By Kellie Cowie
We all have things we wish we could ‘go back in time’ and tell our 18-year-old self. Whether it is the topic is relationships, life, career or finances, we have all learned lessons over the years which if we knew back then, would place us in good stead for the future, but alas, we made mistakes, and learned slowly the sharp lessons life had to teach us to get to where we are today.

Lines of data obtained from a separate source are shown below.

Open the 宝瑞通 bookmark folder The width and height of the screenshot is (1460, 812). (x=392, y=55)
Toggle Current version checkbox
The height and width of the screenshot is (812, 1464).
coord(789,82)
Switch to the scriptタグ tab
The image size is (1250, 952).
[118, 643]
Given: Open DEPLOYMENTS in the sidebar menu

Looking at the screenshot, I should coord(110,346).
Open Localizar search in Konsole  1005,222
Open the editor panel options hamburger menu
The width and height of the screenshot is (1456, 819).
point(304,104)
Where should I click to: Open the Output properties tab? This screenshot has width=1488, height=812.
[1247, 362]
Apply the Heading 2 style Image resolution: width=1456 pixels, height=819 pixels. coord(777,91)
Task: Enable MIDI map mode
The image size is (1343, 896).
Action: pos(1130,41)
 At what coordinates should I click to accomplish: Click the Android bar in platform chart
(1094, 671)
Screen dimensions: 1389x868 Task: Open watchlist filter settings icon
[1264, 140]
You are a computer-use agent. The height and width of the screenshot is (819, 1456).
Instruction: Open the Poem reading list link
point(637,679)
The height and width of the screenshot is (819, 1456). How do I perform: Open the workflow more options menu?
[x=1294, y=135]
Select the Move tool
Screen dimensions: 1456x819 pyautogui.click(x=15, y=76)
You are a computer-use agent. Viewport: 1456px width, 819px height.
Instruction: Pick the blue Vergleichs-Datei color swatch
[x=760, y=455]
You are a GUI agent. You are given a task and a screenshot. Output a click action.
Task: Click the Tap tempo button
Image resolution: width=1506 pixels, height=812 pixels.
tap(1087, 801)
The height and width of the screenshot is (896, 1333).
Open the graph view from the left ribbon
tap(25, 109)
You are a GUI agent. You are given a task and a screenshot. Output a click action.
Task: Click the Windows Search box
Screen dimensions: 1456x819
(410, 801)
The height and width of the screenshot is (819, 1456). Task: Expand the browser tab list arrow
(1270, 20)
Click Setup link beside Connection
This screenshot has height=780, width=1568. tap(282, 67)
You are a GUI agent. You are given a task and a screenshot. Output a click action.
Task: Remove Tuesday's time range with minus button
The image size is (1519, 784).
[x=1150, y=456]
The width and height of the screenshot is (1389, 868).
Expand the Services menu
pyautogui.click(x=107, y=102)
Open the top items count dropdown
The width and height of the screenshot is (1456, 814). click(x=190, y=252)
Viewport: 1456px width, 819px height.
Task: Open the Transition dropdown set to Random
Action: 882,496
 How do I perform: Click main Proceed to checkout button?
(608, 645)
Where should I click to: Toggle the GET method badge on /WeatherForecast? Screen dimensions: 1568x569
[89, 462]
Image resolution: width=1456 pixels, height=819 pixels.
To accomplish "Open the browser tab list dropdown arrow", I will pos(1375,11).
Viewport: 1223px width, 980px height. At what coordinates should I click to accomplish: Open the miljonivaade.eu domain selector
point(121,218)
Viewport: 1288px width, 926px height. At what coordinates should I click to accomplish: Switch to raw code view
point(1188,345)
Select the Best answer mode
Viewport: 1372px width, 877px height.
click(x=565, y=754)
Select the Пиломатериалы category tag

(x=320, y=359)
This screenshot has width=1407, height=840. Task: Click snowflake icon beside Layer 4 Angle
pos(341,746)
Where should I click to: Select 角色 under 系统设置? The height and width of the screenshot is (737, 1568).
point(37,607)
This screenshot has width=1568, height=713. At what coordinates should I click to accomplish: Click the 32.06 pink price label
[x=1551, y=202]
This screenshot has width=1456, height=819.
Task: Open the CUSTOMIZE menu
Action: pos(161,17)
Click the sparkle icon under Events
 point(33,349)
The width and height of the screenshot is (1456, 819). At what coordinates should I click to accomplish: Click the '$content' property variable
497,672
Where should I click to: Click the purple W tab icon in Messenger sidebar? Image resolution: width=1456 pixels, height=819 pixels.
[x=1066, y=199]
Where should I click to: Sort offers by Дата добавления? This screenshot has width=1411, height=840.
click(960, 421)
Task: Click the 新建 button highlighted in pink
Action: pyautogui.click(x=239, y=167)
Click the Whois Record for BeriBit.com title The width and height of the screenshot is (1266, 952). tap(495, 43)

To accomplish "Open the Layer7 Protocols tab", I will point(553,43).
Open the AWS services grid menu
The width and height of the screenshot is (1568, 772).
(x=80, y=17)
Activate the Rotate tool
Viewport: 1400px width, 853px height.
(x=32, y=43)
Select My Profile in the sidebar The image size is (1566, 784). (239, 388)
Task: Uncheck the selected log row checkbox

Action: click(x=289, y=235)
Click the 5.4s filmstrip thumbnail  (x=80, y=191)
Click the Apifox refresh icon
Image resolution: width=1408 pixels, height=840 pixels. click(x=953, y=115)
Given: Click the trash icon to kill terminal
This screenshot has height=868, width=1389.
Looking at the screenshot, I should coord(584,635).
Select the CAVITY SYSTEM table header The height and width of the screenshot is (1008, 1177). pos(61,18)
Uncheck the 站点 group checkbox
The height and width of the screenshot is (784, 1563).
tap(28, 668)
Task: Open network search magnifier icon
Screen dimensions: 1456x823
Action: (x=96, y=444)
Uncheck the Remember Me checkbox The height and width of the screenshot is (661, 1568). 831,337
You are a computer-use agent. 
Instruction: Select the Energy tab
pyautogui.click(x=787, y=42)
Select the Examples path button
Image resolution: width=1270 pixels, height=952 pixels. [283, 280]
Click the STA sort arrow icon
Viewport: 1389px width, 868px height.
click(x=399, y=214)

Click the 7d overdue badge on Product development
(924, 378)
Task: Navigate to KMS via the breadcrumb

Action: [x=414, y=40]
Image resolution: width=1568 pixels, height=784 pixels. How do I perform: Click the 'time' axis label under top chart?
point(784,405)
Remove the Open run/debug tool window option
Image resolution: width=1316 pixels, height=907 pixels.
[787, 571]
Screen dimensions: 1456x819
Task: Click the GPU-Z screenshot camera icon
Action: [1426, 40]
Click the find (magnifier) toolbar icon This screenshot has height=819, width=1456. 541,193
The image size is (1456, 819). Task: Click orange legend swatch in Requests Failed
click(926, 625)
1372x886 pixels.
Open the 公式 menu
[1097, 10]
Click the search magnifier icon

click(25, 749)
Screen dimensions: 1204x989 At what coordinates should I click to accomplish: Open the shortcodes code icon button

I strongly believe that ‘Finance 101’ should be taught in the primary and high school curriculums and that every school student should graduate high school knowing how to manage their money, what superannuation is and basic budgeting. Because it is not (yet!), I thought I would share some money principles which I have learnt working in Financial Services for the last 10 years and are some of the things I wish I knew as an 18 year old.
Pay yourself first
Every time you receive your income ‘pay yourself’ a set amount into a separate savings account. Make sure the amount you allocate challenges you (not so much that you cant afford your bills, but enough that perhaps, by the end of the month you are forgoing some of the ‘nice to have’ things). If you need to, make that account difficult to access (like no debit card so you are forced to go into a branch to withdraw money or no internet banking available) or even sign up for an account that rewards you for not touching the balance and for contributing regularly (and make sure it has a good interest rate!). As you get older, money gets harder and harder to save due to all the financial commitments, so get into a good habit early and save, save, save!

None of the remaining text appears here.